Trey Mancini followed with a ground ball into the drawn-in Yankees infield, but Hays felt no fear and raced home. Rizzo threw home, but high, and Hays slid in to beat the tag of catcher Jose Trevino. As soon as he safely touched home plate, while his body still had forward momentum, he signaled himself safe along with the home plate umpire (pictured above). It was an awesome moment. This only could have been more awesome if the Orioles ended up winning the game. Instead, they trailed, 3-2.
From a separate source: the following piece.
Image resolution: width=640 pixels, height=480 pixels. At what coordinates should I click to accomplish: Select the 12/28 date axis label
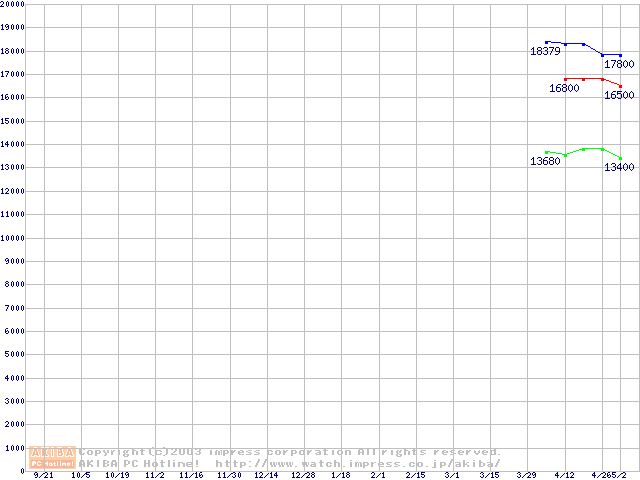point(304,475)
Rookie reliever Nick Vespi was warming to possibly make his MLB debut, but after the O’s brought it back within a run, the O’s opted for more familiar high-leverage relievers for the eighth and ninth. Félix Bautista had a scoreless eighth and then Jorge López did the same in the ninth. The Orioles had a chance. The tying run was at the plate to start the seventh, eighth, and ninth innings.

Only once did they get a baserunner in these late innings. Hays beat out an infield chopper for a single. Tying run on base with one out! Maybe something good could happen? No. Santander hit a 96.9mph line drive right into Rizzo’s glove. Hays, who took a couple of steps towards second base on contact, was doubled up easily. The Orioles went 1-2-3 in the ninth against Clay Holmes and that was that.

It’s tough to win a game where you only get seven hits and never draw a walk – but the Orioles outhit the Yankees here, and only the two runs that scored on that one dumb play in the first inning put them in the loss column. It counts the same weight as every other loss, stupid and otherwise. The O’s have now lost six straight and will be looking to avoid a four-game sweep at the hands of these Yankees tomorrow afternoon.

Baltimore’s own Bruce Zimmermann will be on the mound for the O’s, hopefully with the ability to serve as the stopper for the losing streak. Pitching for the Yankees is lefty Jordan Montgomery, who’s rocking a 3.06 ERA this year. It won’t be easy for the O’s offense, as if anything is in 2022.